ENDOSCOPIC TREATMENT OF PERSISTENT GASTROCUTANEOUS FISTULA COMBINED WITH TRICHLORACETIC ACID. DESCRIPTION OF A NEW TERAPEUTIC METHOD

F Souza de Macedo
1   Alfa Institute, Federal University of Minas Gerais, Belo Horizonte, Brazil
,
J Andrade Franco Neto
1   Alfa Institute, Federal University of Minas Gerais, Belo Horizonte, Brazil
,
S Diniz Carvalho
1   Alfa Institute, Federal University of Minas Gerais, Belo Horizonte, Brazil
,
PF Souto Bittencourt
1   Alfa Institute, Federal University of Minas Gerais, Belo Horizonte, Brazil
,
V Nunes Arantes
1   Alfa Institute, Federal University of Minas Gerais, Belo Horizonte, Brazil
,
A Rodrigues Ferreira
2   Universidade Federal de Minas Gerais, Belo Horizonte, Brazil
› Author Affiliations
Further Information

Publication History

Publication Date:
18 March 2019 (online)

 

Aims:

Persistent gastrocutaneous fistula is a complication after the removal of the gastrostomy tube. It is reported in 1/3 of patients. Persistent gastrocutaneous fistula is defined by the non-closure of gastrostomy opening after one month. This situation results on abdominal skin burning by the gastric secretion and decreasing quality of life for those patients.

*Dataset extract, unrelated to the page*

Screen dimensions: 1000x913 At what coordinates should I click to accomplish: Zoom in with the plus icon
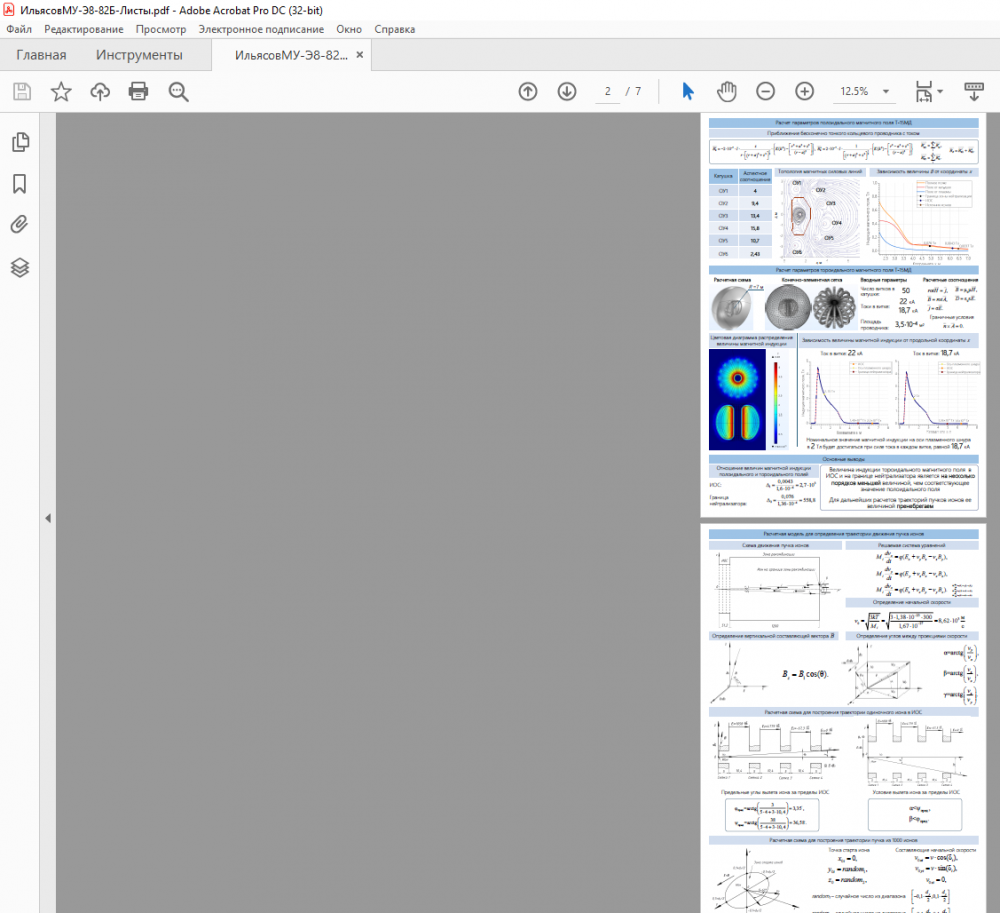pyautogui.click(x=804, y=92)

This study describes a new method of endoscopic closure of persistent gastrocutaneous fistula using combined endoscopic techniques with trichloracetic acid.

Methods:

This is a descriptive study of two pediatric patients followed up at a tertiary center in Minas Gerais from August 2017 to August 2018 who underwent endoscopic treatment to close the gastrocutaneal fistula with the use of argon plasma scarification, cauterization with trichloroacetic acid and placement of metal clips.

Results:

Two patients were aged between 7 and 17 years. These patients had a gastrocutaneous fistula after 6 and 8 months of gastrostomy removal, with daily gastric drainage. The endoscopic treatment was performed with two sessions of trichloroacetic acid application, combined with the use of argon plasma coagulation and placement of metal clips, presenting good results. Both patients presented fistula closure, with no drainage of the gastric content some days after procedure and without complications.

Conclusion:

Endoscopic therapy for the closure of persistent gastrocutaneous fistulas with the combined use of trichloroacetic acid has been proven effective. This compination is not described in the endoscopic literature. In some studies this technique was already used for the closure of fistulas in bronchoscopy.